Por: Inés Arroyo
El Gobierno de México anunció la creación del Servicio Universal de Salud, un nuevo modelo que permitirá a la población recibir atención médica en cualquier institución pública del país, independientemente de su afiliación.
La presidenta Claudia Sheinbaum Pardo informó que el decreto presidencial será publicado en los próximos días, con el objetivo de avanzar hacia un sistema más eficiente y con cobertura amplia. La propuesta busca que los derechohabientes del IMSS, IMSS-Bienestar o ISSSTE puedan atenderse indistintamente en cualquiera de estas instituciones.
Como primer paso, del 13 al 30 de abril iniciará el proceso de credencialización, comenzando con personas de 85 años y más.
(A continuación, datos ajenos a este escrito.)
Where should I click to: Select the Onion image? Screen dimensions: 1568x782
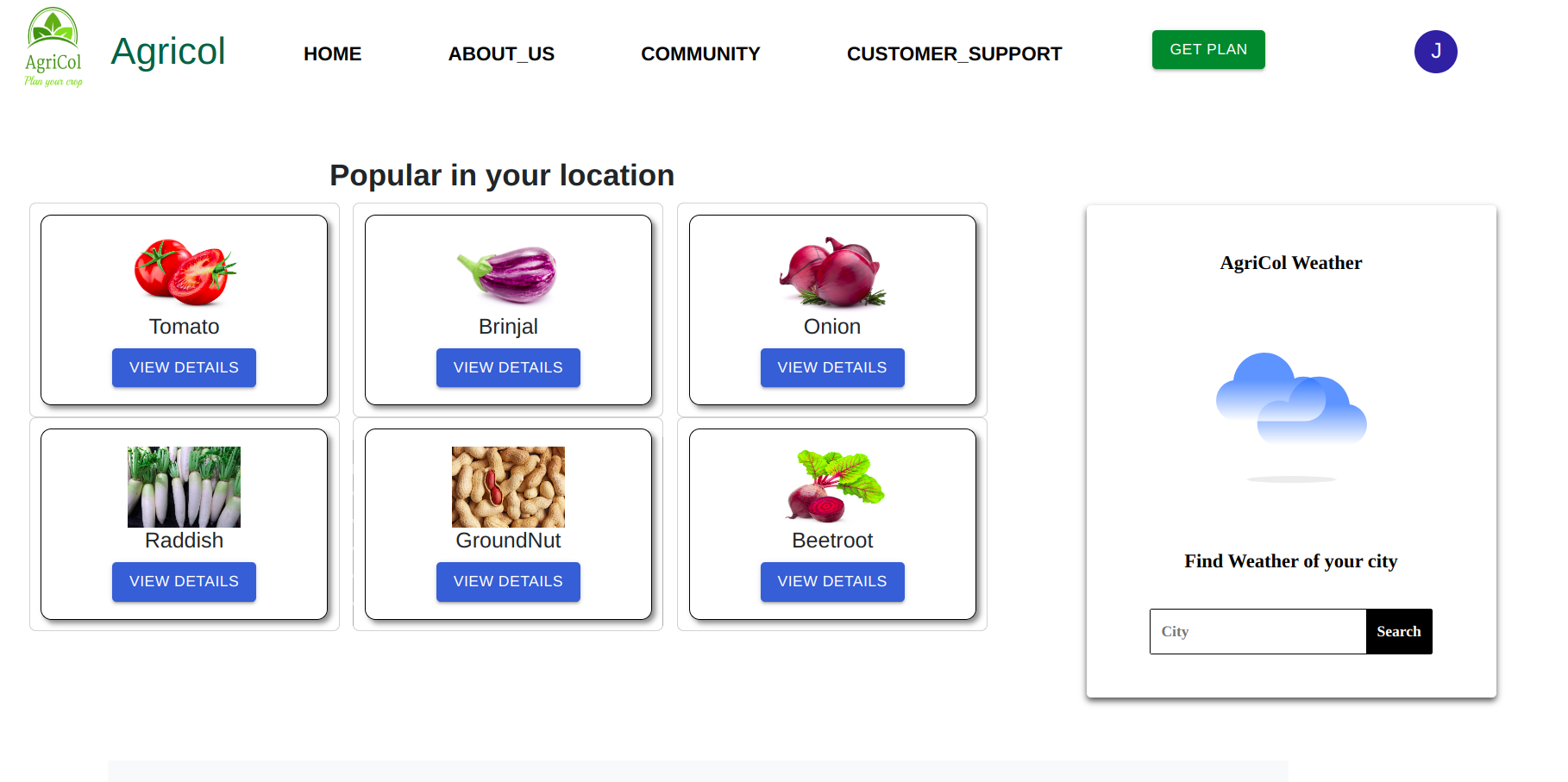(832, 272)
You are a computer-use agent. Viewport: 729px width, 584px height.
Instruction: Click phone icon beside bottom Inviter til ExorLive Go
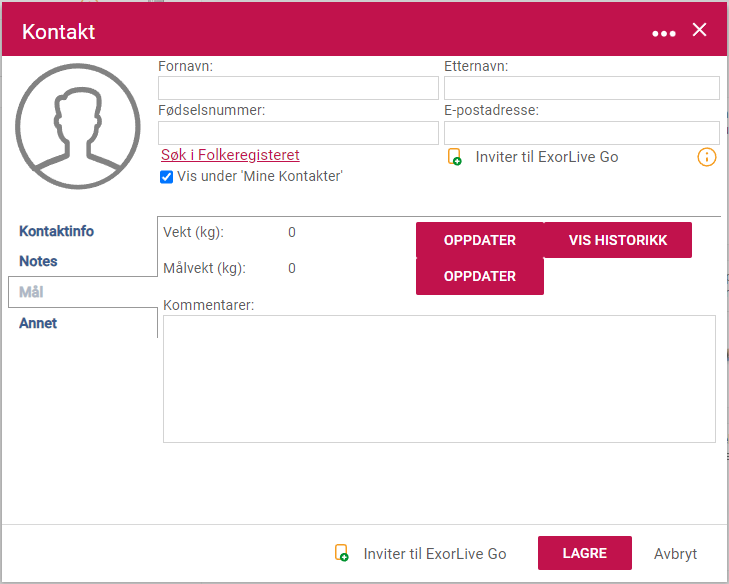click(x=342, y=553)
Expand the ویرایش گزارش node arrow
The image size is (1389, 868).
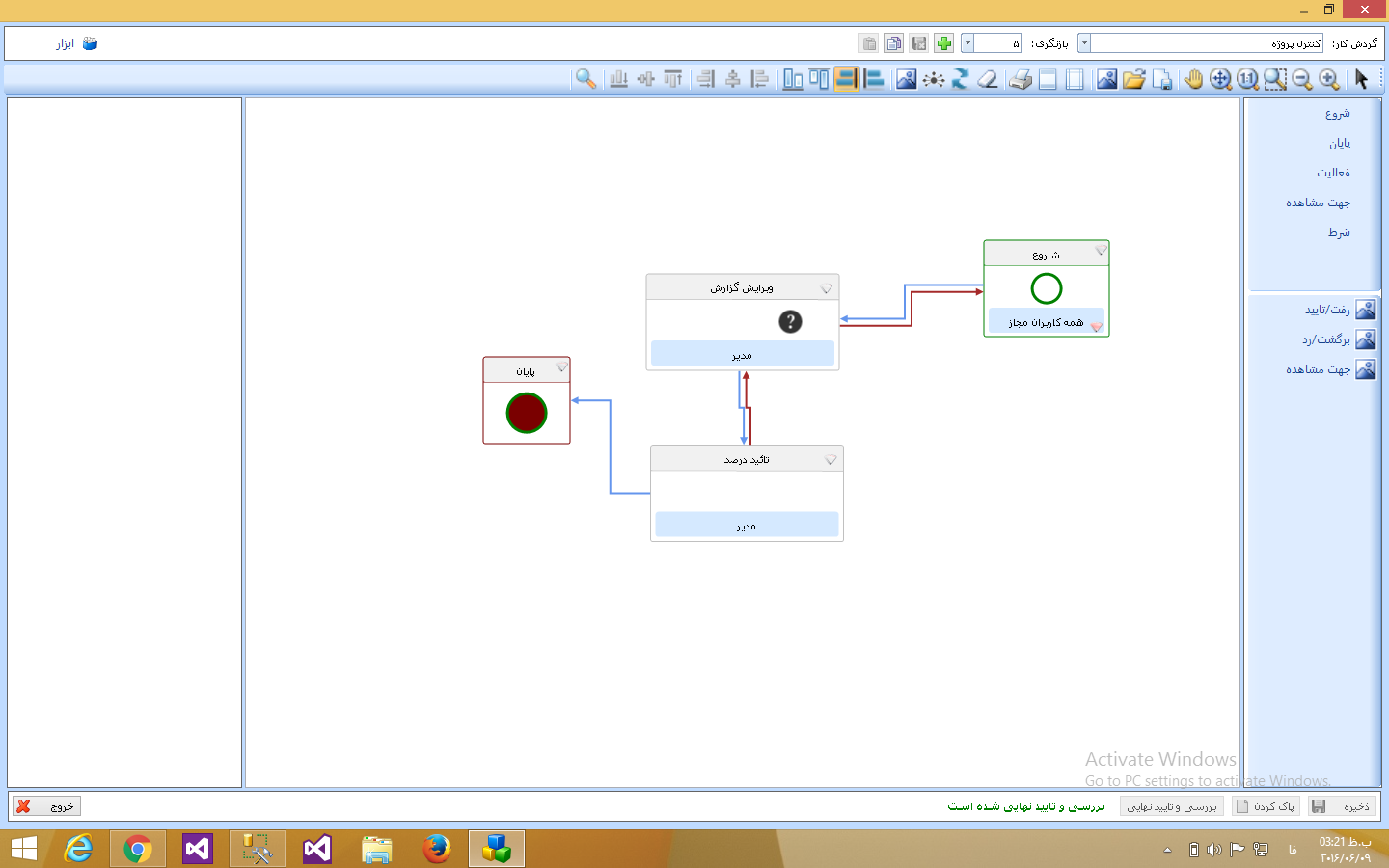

El registro se realizará en más de dos mil módulos de la Secretaría del Bienestar distribuidos en todo el país.
La nueva credencial funcionará como identificación oficial y sustituirá gradualmente los carnets actuales del IMSS e ISSSTE. Además, contará con una aplicación móvil que permitirá consultar información médica y ubicar unidades de atención disponibles.
De acuerdo con autoridades federales, en una primera etapa durante 2026, los usuarios podrán acceder a la versión digital de su credencial, verificar su derechohabiencia y localizar hospitales en tiempo real. Para 2027, se incorporarán funciones como la gestión de citas, historial clínico digital y servicios de telemedicina.
El programa contempla una implementación gradual. A partir de enero de 2027 se prevé el inicio del intercambio de servicios entre instituciones, con cobertura en áreas prioritarias como urgencias, atención a embarazos de alto riesgo, enfermedades cardiovasculares y padecimientos como cáncer o insuficiencia renal.
Posteriormente, durante el segundo semestre de ese mismo año, se ampliará a servicios especializados, mientras que en 2028 se proyecta consolidar el sistema con recetas universales, hospitalización referida y atención abierta para enfermedades crónicas.
Las autoridades destacaron que este modelo representa un cambio estructural en el sistema de salud, al integrar servicios que históricamente han operado de manera separada. Con ello, se busca garantizar el acceso efectivo a la atención médica y reducir las barreras entre instituciones.
El Gobierno federal calificó esta medida como un paso histórico hacia la universalización de los servicios de salud en México, en un contexto donde la demanda de atención médica continúa en aumento.